## Supplied information
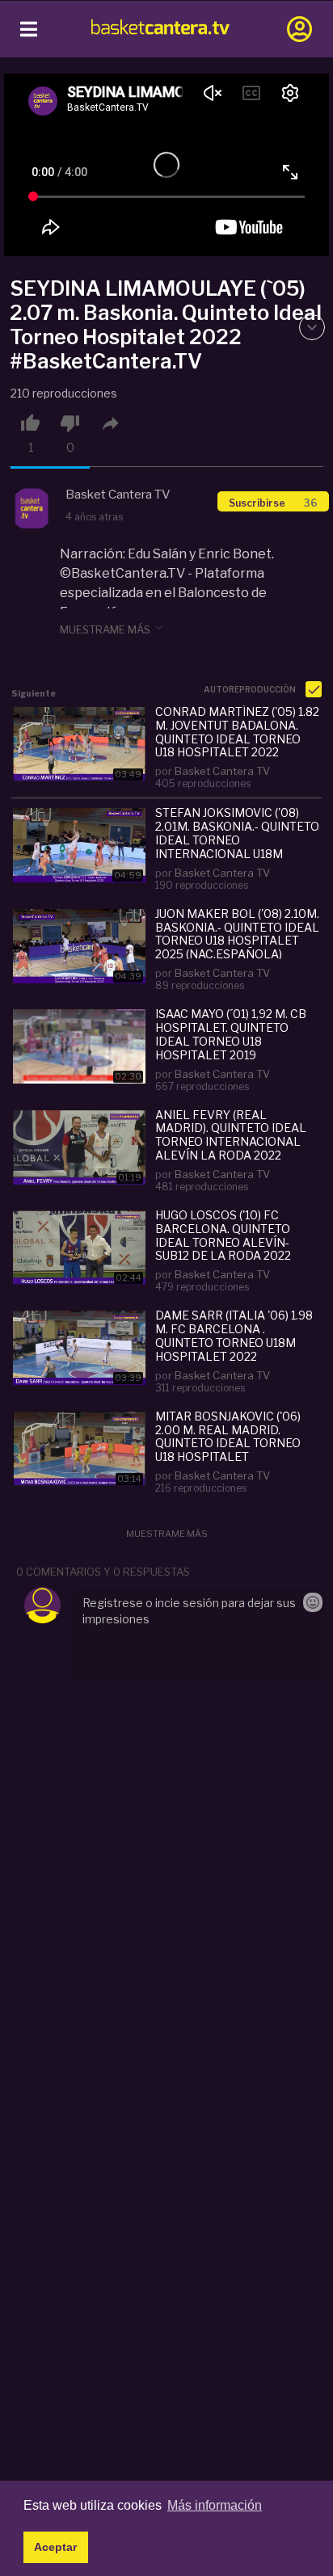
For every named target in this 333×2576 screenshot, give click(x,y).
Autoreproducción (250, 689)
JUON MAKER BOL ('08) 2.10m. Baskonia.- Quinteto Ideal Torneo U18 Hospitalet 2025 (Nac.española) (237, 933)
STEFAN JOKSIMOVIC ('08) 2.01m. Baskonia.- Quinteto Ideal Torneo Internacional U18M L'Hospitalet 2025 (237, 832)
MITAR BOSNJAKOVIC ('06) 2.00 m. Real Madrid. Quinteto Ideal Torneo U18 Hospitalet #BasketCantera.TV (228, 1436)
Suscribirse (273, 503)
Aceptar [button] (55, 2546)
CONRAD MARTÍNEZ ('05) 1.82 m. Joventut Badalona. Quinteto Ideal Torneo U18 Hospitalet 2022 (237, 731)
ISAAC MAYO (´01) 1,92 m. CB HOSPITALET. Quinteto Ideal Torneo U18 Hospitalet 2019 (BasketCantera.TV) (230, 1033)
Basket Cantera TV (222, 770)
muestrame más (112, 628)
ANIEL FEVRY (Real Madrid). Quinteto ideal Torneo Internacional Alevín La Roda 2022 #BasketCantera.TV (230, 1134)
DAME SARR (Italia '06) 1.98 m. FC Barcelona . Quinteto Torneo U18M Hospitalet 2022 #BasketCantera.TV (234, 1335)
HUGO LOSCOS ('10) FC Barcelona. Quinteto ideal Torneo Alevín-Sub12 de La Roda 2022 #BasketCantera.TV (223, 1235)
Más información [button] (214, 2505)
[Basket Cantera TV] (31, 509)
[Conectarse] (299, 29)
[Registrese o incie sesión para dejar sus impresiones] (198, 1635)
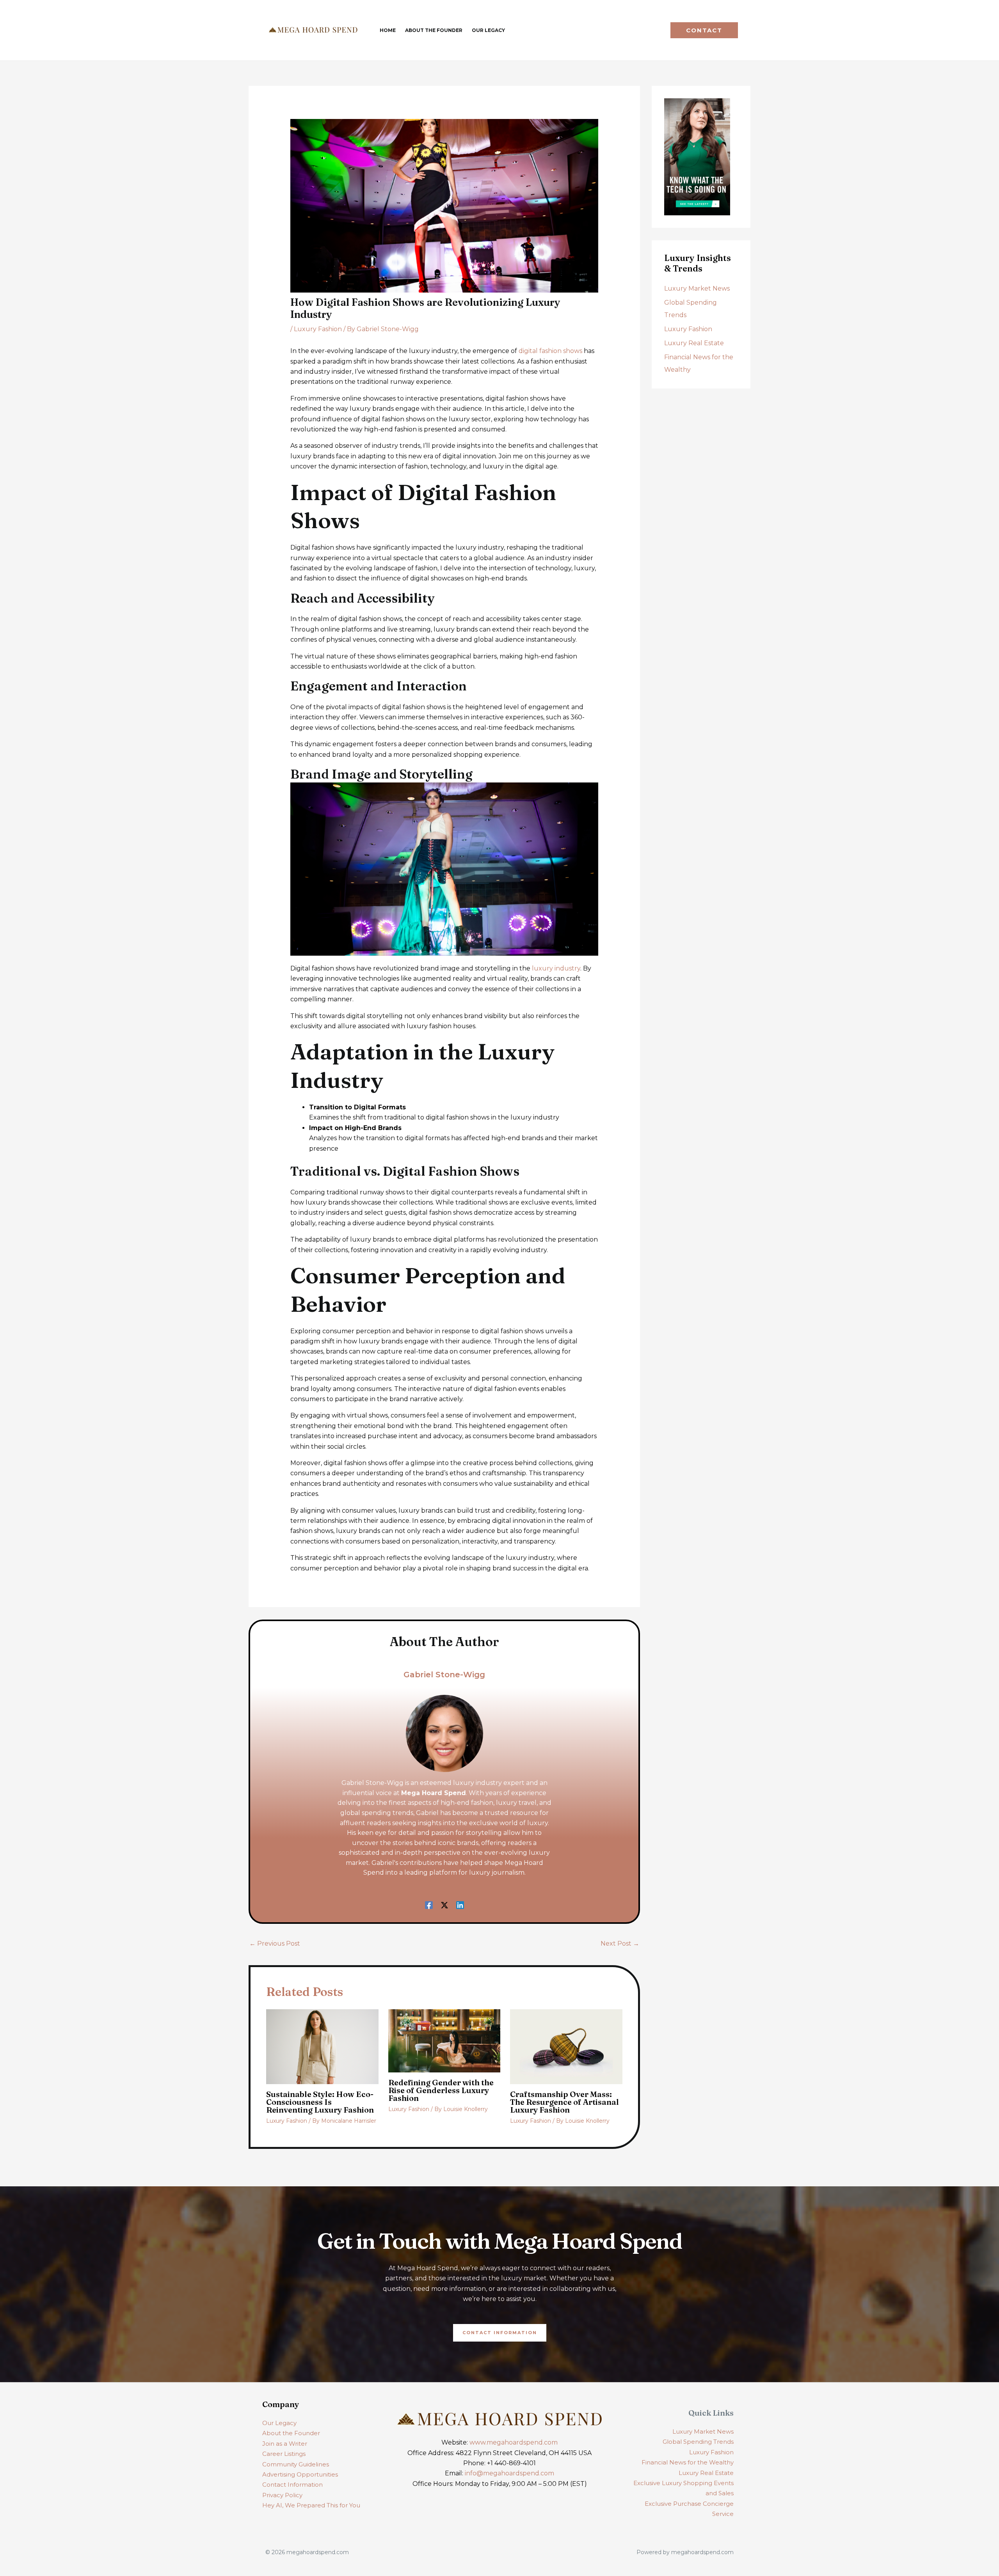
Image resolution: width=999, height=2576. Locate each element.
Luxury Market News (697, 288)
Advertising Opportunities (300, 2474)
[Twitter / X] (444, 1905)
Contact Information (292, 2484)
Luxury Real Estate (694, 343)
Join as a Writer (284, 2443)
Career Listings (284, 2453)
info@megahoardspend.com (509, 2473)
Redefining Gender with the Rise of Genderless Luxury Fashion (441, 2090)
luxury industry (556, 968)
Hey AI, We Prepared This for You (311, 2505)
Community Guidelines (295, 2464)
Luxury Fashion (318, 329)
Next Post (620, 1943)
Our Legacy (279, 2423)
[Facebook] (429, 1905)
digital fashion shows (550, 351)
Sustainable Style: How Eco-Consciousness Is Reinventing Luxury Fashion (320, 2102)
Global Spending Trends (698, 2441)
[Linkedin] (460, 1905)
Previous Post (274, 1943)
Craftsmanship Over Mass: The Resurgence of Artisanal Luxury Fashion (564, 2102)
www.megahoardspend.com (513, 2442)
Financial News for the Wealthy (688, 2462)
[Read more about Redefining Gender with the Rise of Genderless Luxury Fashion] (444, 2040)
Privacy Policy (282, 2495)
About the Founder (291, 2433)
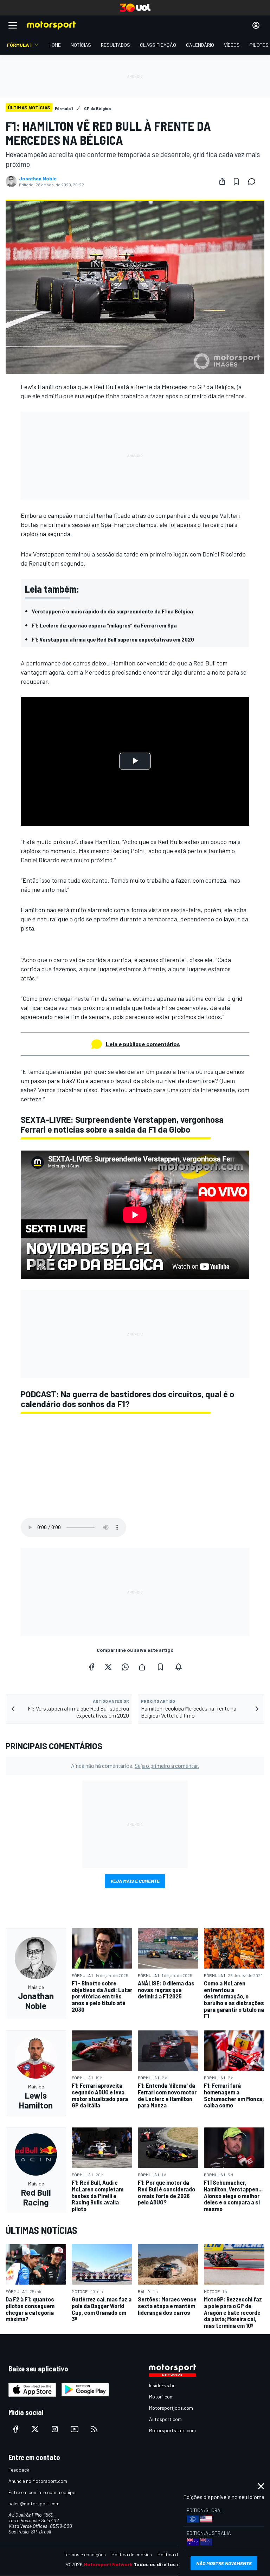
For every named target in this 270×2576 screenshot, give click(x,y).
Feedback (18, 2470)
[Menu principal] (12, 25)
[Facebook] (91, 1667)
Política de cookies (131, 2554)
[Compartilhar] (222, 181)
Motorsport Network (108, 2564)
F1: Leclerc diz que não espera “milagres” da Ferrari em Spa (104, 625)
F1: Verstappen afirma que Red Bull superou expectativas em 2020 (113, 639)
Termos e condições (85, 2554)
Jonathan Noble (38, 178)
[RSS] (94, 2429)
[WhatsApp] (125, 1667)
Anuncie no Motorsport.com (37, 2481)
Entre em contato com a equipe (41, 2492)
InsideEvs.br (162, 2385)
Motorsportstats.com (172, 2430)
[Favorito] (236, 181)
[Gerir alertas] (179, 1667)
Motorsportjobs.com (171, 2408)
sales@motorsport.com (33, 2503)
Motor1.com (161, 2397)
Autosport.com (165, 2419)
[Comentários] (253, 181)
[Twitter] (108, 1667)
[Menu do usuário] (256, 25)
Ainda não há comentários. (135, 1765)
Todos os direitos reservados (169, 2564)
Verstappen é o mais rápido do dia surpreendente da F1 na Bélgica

## Exercise goal
A line belongs in the answer if it contains the word "Roda"; copy every such line from the data above.

## Answer below
ANIEL FEVRY (Real Madrid). Quinteto ideal Torneo Internacional Alevín La Roda 2022 #BasketCantera.TV (230, 1134)
HUGO LOSCOS ('10) FC Barcelona. Quinteto ideal Torneo Alevín-Sub12 de La Roda 2022 #BasketCantera.TV (223, 1235)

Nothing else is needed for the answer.